Jede Filiale war nach einem bestimmten Motto dekoriert, der Laden in San Jose an der Brokaw Road als Pyramide im Land der Pharaonen, an der Ladenzeile in Burbanks brach ein monströses UFO durch die Mauer, und in der Filiale in Palo Alto zeigten Cowboys und Indianer des wilden Westens wie es im 19. Jahrhundert in der Gegend zuging. Konzertflügel in Originalgröße standen herum, automatisch klassische Werke klimpernd. Und nicht zu vergessen der gigantische Zeitschriftenstand, der das aktuelle "Linux Magazine" führte, das Vehikel der Programmier-Kolumne eures bescheidenen Schreiberlings. Aber das Wichtigste: Die Kette war ein Riesenerfolg, Kaufwillige drängten bis spät in die Nacht hinein in die Läden, luden gekaufte brandaktuelle PC-Hardware in ihre Autos, und eine regelrechte Geeks-Szene florierte dort.

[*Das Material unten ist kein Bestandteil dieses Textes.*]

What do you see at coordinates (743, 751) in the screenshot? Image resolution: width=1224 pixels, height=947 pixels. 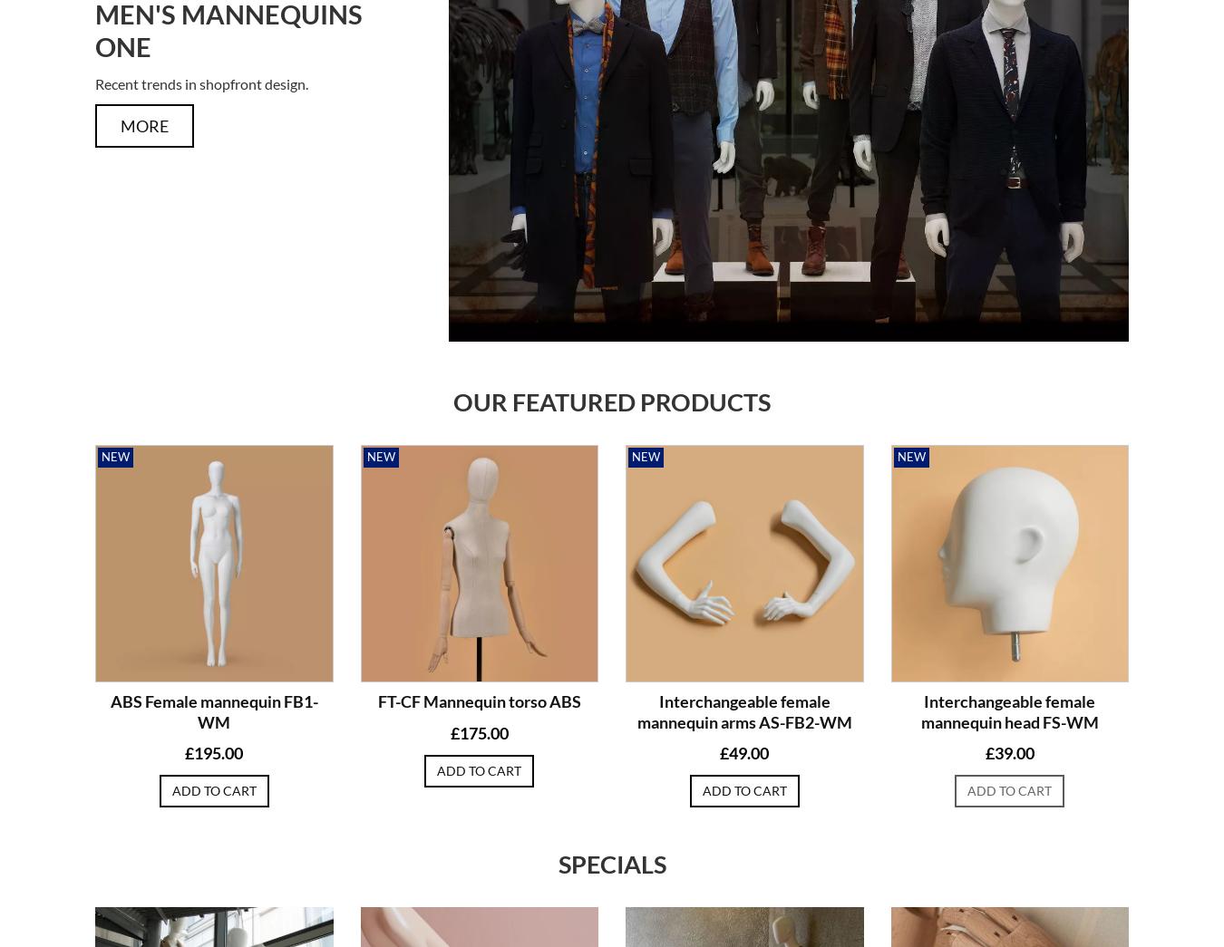 I see `'£49.00'` at bounding box center [743, 751].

Diese Zeiten sind natürlich längst passé, die Online-Riesen haben den Präsenzkaufhäusern in den letzten zehn Jahren das Wasser vollständig abgegraben. Verrückterweise hielten sich die Fry's-Filialen aber immer noch, obwohl kaum noch Kunden kamen und in den Regalen kaum noch Produkte standen. Da Fry's als private Firma nicht an der Börse notiert war, konnte auch niemand in die Bücher gucken und abschätzen, wie lange das Imperium sich noch halten würde.
Allerdings operierte der Laden immer schon am Rande der Legalität, es war allseits bekannt, dass sie umgetauschte Produkte einfach wieder in Plastikfolie einschweißten und als neu verkauften, was in Amerika illegal ist. Auch sah ich bei meinen spärlicher werdenden Besuchen immer missmutigere und verzweifelte Angestellte, sodass ich seit bestimmt fünf Jahren Geld darauf gewettet hätte, dass der Laden bald dichtmacht. In letzter Zeit machten sich sogar einige Youtuber auf, um verstreute Filialen zu besuchen und mit den Fingern und besorgter Miene auf die leeren Regale zu deuten.
Nun ist es offiziell: Fry's hat im Februar 2021 endgültig Bankrott angemeldet und alle Läden geschlossen. Die Schlacht ist verloren, aber "It was good while it lastet", wie der Amerikaner sagt.